◆ ACTIVITY
Please return the full listing. Every line must match exactly.

----- THE INPUT -----

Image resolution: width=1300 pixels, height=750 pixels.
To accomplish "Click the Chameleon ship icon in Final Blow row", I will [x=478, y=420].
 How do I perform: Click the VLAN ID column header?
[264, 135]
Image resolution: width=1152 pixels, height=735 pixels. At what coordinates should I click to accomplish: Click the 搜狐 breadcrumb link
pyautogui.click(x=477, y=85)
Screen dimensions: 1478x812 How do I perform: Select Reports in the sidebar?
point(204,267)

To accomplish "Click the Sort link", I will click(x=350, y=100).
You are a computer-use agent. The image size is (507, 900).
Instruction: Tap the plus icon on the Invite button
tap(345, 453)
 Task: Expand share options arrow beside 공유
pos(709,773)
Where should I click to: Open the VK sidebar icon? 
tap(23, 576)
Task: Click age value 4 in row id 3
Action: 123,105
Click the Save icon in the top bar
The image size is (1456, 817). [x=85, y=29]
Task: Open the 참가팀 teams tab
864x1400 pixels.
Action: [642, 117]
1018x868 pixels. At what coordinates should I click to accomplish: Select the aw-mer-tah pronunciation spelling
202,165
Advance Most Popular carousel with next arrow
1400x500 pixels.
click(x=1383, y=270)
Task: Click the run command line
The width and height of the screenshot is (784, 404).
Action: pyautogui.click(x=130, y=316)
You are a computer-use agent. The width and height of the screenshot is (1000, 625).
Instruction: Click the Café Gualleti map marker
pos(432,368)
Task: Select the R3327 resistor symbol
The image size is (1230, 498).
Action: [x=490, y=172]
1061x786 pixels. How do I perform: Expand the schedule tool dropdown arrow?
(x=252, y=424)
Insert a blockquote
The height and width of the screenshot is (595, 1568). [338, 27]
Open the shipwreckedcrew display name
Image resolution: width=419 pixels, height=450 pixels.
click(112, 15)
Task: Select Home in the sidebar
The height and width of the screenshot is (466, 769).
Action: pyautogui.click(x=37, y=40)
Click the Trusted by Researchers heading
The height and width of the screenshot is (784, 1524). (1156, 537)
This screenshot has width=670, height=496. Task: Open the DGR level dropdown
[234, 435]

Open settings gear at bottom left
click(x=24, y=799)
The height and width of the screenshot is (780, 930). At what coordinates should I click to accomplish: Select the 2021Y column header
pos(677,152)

-----

◆ ANSWER FOR THE TASK
Image resolution: width=1300 pixels, height=750 pixels.
To accomplish "Click the Chameleon ship icon in Final Blow row", I will [x=478, y=420].
 How do I perform: Click the VLAN ID column header?
[264, 135]
Image resolution: width=1152 pixels, height=735 pixels. At what coordinates should I click to accomplish: Click the 搜狐 breadcrumb link
pyautogui.click(x=477, y=85)
Screen dimensions: 1478x812 How do I perform: Select Reports in the sidebar?
point(204,267)

To accomplish "Click the Sort link", I will click(x=350, y=100).
You are a computer-use agent. The image size is (507, 900).
Instruction: Tap the plus icon on the Invite button
tap(345, 453)
 Task: Expand share options arrow beside 공유
pos(709,773)
Where should I click to: Open the VK sidebar icon? 
tap(23, 576)
Task: Click age value 4 in row id 3
Action: 123,105
Click the Save icon in the top bar
The image size is (1456, 817). [x=85, y=29]
Task: Open the 참가팀 teams tab
864x1400 pixels.
Action: [642, 117]
1018x868 pixels. At what coordinates should I click to accomplish: Select the aw-mer-tah pronunciation spelling
202,165
Advance Most Popular carousel with next arrow
1400x500 pixels.
click(x=1383, y=270)
Task: Click the run command line
The width and height of the screenshot is (784, 404).
Action: pyautogui.click(x=130, y=316)
You are a computer-use agent. The width and height of the screenshot is (1000, 625).
Instruction: Click the Café Gualleti map marker
pos(432,368)
Task: Select the R3327 resistor symbol
The image size is (1230, 498).
Action: [x=490, y=172]
1061x786 pixels. How do I perform: Expand the schedule tool dropdown arrow?
(x=252, y=424)
Insert a blockquote
The height and width of the screenshot is (595, 1568). [338, 27]
Open the shipwreckedcrew display name
Image resolution: width=419 pixels, height=450 pixels.
click(112, 15)
Task: Select Home in the sidebar
The height and width of the screenshot is (466, 769).
Action: pyautogui.click(x=37, y=40)
Click the Trusted by Researchers heading
The height and width of the screenshot is (784, 1524). (1156, 537)
This screenshot has width=670, height=496. Task: Open the DGR level dropdown
[234, 435]

Open settings gear at bottom left
click(x=24, y=799)
The height and width of the screenshot is (780, 930). At what coordinates should I click to accomplish: Select the 2021Y column header
pos(677,152)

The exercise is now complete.